— TASK DESCRIPTION —
Extract the lines verbatim, beginning with the line containing "At what coordinates" and continuing through the end of the lines, including both ends. Omit the pictures from your output.

— RECORDS FOR THE TASK —
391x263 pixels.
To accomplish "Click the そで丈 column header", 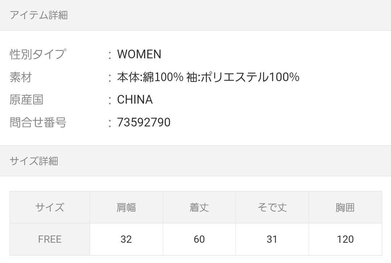I will (272, 207).
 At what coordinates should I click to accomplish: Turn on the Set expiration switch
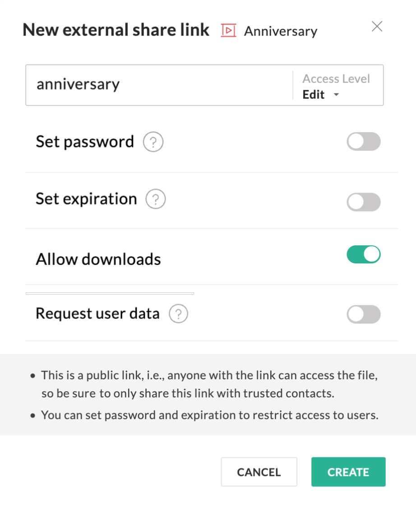(x=364, y=202)
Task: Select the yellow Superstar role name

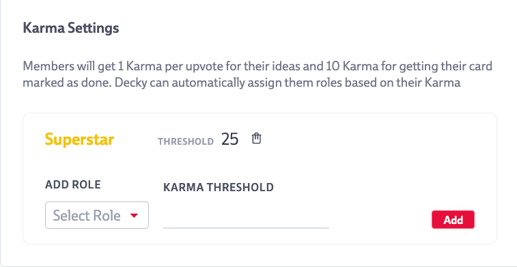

— WRITTEN REPLY —
 At what coordinates should I click to accomplish: Turn on the Set expiration switch
(x=364, y=202)
Task: Select the yellow Superstar role name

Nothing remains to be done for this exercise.